Emsal Mahkeme Kararı İstanbul Bölge Adliye Mahkemesi 17. Hukuk Dairesi 2018/1911 E. 2021/876 K. 08.07.2021 T.

Görüntülediğiniz mahkeme kararı kesinleşmiş bir karardır.

T.C.
İSTANBUL
BÖLGE ADLİYE MAHKEMESİ
17. HUKUK DAİRESİ
DOSYA NO: 2018/1911 Esas
KARAR NO: 2021/876
T Ü R K M İ L L E T İ A D I N A
İ S T İ N A F K A R A R I
İNCELENEN KARARIN
MAHKEMESİ: İSTANBUL 2. ASLİYE TİCARET MAHKEMESİ
TARİHİ: 02/04/2018
NUMARASI: 2013/354 Esas, 2018/363 Karar
DAVANIN KONUSU: Tazminat (Hizmet Sözleşmesinden Kaynaklanan)
KARAR TARİHİ: 08/07/2021
6100 Sayılı Hukuk Muhakemeleri Kanunu’nun 353. maddesi uyarınca dosya incelendi.

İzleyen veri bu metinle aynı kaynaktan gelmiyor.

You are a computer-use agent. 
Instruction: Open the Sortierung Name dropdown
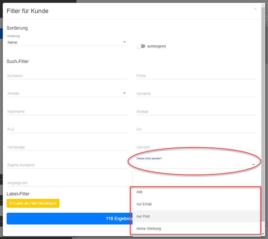point(67,42)
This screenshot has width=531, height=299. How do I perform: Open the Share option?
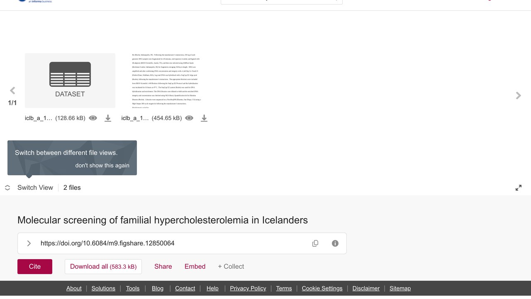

GEREĞİ DÜŞÜNÜLDÜ: Davacı vekili dava dilekçesinde özetle; taraflar arasında 28.05.2012 tarihli sözleşme akdedildiğini, sözleşmenin, 24.05.2012 – 24.05.2013 tarihleri arasındaki bir yıllık süreyi kapsadığını, imzalanan sözleşme gereğince davalı şirketin aylık hizmet bedeli olarak 6.000,00 TL + KDV ‘yi sözleşme süresi olan 12 ay boyunca ödemeyi kabul ve taahhüt ettiğini, davalının sözleşmede belirtilen yükümlülükleri yerine getirmediğini, Beyoğlu … Noterliğinin 03.04.2013 tarih ve … yevmiye numaralı ihtarnamesi ile davalı tarafa sözleşme gereği üzerine düşen yükümlülüklerini yerine getirmesi ve ödemesi gerektiği halde ödemediği aylık hizmet bedellerini ödemesi gerektiğinin ihtar edildiğini, davalı tarafın ihtarnameye cevap vermeyip herhangi bir ödeme de yapmadığını, davalı tarafın sözleşme gereği üzerine düşen yükümlülüklerini yerine getirmemesi sebebiyle sözleşmeden beklenen fayda sağlanamadığını, sözleşmede belirlenen hizmet bedellerinden yoksun kaldıklarını, davalının bu güne kadar sadece ilk ayın ücretini ödediğini, kalan on bir ayın ücretini ödemediğini, tüm bu nedenlerle yoksun kalınan alacaklarına istinaden fazlaya ilişkin haklarının saklı tutulması kaydı ile şimdilik 10.000,00 TL’nin ihtarnamenin davalı tarafa tebliğinden itibaren işleyecek ticari faiziyle birlikte tahsiline karar verilmesini talep ve dava etmiştir.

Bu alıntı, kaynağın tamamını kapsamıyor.